SAA has been denied further funding by government as the national carrier looks for ways to recover from the Covid-19 coronavirus crisis and a local form of bankruptcy protection.
The airline’s business rescue administrators, who were put in charge in December, were told by government to instead source cash from available resources, according to a letter sent to affected parties and to Bloomberg News dated April 14.
“We are currently assessing the impact of this development on the business rescue process and will communicate any decisions to be made,” read the letter.
SAA, which began operations in 1934, has racked up R26 billion in losses over the last six years and has depended on a series of government bailouts to keep operating.
The grounding of all of its passenger flights, aside from charters to repatriate stranded citizens, due to the Covid-19 lockdown have further decimated its revenue stream.

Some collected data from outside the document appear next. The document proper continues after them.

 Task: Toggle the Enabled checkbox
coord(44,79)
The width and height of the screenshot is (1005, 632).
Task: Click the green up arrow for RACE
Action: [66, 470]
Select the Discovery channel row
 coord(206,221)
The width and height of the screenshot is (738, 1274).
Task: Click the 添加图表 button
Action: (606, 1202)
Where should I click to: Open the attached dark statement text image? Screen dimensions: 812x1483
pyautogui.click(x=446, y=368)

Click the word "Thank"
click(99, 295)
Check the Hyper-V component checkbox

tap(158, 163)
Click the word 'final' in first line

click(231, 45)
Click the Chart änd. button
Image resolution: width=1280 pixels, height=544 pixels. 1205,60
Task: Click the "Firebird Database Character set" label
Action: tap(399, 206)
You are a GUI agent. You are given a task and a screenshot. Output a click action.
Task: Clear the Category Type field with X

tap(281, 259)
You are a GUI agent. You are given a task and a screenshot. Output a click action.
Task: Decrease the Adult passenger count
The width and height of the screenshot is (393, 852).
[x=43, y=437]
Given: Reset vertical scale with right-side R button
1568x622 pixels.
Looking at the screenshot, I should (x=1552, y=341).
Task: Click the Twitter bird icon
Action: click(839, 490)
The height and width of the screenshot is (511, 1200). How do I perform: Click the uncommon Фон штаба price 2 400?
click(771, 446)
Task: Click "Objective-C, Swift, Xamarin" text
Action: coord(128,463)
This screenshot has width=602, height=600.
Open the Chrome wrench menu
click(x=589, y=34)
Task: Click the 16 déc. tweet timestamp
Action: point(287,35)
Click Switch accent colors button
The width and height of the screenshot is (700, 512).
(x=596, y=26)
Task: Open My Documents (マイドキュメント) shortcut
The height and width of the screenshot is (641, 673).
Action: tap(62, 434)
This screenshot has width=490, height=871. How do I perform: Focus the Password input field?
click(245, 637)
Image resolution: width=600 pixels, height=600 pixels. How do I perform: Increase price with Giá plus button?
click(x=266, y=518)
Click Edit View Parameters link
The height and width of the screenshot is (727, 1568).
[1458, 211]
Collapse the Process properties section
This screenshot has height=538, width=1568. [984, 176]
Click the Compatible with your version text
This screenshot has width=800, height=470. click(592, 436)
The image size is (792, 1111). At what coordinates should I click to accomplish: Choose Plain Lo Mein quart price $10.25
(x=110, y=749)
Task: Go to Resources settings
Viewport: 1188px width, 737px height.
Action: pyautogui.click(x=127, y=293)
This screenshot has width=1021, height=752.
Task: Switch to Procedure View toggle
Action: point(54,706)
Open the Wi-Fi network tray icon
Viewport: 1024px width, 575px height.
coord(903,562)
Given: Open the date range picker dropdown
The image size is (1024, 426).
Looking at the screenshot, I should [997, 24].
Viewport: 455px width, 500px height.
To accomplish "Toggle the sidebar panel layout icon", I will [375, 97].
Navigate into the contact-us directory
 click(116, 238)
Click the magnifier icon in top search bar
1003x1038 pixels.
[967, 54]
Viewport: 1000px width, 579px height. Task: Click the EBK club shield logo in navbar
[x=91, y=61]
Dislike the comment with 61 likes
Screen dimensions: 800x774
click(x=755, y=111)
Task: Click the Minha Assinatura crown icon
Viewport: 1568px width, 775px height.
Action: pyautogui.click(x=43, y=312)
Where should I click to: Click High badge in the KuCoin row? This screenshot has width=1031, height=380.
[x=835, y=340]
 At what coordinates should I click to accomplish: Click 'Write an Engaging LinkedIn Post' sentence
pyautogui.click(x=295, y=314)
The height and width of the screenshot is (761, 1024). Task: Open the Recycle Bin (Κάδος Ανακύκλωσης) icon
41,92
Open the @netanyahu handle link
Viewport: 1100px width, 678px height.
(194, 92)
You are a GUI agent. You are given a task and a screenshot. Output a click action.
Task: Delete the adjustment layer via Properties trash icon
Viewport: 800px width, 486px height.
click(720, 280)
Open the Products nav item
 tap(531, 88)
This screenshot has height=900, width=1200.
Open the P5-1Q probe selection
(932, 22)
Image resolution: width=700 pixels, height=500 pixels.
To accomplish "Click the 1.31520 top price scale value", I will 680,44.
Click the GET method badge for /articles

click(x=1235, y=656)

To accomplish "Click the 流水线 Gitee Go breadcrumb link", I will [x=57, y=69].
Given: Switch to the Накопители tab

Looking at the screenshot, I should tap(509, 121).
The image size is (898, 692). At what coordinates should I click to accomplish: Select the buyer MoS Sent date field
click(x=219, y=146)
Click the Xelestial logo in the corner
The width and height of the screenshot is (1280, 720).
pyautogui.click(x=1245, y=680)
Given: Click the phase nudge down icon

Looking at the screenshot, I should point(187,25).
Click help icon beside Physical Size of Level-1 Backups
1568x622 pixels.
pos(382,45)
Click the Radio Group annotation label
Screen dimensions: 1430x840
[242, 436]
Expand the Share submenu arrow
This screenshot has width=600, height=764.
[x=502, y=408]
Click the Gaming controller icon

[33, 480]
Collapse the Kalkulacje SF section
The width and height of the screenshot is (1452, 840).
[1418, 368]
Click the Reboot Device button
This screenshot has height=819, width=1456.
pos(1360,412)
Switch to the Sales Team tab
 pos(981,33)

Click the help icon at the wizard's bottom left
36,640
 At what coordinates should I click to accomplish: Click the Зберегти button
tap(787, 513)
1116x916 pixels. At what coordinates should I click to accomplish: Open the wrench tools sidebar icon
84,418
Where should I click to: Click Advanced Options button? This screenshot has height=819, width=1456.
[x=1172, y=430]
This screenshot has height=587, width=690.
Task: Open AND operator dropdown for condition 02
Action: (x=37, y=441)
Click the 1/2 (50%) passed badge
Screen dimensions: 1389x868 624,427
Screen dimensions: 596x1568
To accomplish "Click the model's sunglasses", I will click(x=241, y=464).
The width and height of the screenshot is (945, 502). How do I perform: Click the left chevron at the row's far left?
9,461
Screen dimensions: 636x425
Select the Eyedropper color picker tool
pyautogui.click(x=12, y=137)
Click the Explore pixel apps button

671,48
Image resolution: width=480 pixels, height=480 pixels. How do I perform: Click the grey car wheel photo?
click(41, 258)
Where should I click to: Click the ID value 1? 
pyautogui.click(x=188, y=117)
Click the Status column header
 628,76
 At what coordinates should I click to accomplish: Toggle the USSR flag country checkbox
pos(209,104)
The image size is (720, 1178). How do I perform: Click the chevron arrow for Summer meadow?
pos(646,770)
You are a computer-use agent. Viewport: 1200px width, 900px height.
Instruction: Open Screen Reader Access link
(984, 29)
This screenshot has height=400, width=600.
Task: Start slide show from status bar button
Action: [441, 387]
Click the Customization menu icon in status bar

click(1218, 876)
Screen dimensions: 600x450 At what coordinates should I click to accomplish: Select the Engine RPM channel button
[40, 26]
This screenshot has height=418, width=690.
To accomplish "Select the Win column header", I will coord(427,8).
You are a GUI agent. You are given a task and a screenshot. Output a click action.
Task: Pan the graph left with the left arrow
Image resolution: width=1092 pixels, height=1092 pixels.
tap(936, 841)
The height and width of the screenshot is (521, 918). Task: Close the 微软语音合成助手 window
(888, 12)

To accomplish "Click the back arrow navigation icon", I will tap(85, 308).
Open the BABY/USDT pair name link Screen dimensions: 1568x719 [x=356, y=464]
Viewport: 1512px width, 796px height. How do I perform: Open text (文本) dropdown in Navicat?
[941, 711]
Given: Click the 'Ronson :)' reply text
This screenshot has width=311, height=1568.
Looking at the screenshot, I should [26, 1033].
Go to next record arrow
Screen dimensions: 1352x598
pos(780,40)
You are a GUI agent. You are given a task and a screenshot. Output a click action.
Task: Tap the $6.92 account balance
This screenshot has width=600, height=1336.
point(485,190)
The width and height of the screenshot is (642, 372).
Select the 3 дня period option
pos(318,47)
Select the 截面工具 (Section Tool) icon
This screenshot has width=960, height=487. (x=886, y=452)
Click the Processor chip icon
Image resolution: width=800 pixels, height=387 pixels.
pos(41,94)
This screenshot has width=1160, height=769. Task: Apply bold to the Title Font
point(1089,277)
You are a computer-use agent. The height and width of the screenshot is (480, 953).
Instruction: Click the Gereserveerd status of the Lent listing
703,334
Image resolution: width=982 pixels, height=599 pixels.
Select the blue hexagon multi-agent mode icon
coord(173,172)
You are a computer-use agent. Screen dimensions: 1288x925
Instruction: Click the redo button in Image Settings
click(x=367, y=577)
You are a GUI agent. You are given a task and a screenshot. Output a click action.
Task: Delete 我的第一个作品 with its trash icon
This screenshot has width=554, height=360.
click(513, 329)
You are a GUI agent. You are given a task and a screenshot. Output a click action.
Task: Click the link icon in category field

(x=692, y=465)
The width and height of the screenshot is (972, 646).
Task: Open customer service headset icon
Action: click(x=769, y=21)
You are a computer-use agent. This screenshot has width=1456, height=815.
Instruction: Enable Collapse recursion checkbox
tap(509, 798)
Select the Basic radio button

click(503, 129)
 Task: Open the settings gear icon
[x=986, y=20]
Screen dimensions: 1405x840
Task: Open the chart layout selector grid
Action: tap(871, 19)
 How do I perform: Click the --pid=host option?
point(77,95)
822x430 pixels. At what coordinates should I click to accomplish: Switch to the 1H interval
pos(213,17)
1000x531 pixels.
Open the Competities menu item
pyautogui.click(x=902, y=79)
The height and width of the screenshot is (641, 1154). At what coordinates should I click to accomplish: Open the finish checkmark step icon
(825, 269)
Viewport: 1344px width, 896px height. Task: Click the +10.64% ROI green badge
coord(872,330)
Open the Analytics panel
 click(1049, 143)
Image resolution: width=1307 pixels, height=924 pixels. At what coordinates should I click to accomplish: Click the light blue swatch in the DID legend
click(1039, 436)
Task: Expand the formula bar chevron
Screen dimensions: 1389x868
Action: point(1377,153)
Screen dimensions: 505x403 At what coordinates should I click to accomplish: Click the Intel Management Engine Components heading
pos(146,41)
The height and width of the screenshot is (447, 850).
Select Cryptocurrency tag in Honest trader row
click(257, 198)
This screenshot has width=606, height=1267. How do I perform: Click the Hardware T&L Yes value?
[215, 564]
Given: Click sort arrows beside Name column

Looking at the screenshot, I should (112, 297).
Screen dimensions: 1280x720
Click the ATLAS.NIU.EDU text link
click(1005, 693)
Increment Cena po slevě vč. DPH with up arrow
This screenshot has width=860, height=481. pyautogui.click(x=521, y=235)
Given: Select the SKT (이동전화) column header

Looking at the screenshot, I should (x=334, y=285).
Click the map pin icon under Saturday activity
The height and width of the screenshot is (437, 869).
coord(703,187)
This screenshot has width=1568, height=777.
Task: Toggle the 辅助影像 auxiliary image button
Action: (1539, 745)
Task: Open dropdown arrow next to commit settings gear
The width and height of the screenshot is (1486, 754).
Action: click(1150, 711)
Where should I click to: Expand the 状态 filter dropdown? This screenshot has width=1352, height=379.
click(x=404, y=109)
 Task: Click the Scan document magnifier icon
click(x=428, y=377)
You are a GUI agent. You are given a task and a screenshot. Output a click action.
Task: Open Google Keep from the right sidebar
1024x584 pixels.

Finance Minister Tito Mboweni has long advocated shutting off funding for the airline.
Earlier on Tuesday he cited the carrier’s closure as a way to save funds as the country deals with the fallout of the Covid-19 pandemic.
Even before the outbreak ground global travel to a halt, the administrators had cut local and international routes and started consultations with more than 4 700 employees about job losses.
“All options are now blocked to any form of real continuation of the airline,” said Peter Attard Montalto, head of capital markets research at Intellidex.
“Basically the only option now is liquidation,” he said.
The development is a blow to the ambitions of Public Enterprises Minister Pravin Gordhan, who has been keen to keep the airline running to both preserve jobs and act as a flagship carrier for the country.
However, Gordhan told the business rescue practitioners that the coronavirus had strained government’s finances and he couldn’t agree to their request to extend foreign borrowing limits by R10 billion, according to a second letter seen by Bloomberg News.
SAA’s external debt is guaranteed by government in the event of the carrier’s collapse.
“We are of the firm conviction that South Africa needs a viable and sustainable set of airlines,” the department of public enterprises said in a statement late on Tuesday.
“We must urgently determine the operating and business model for a rescued airline, with a sustainable financial model.”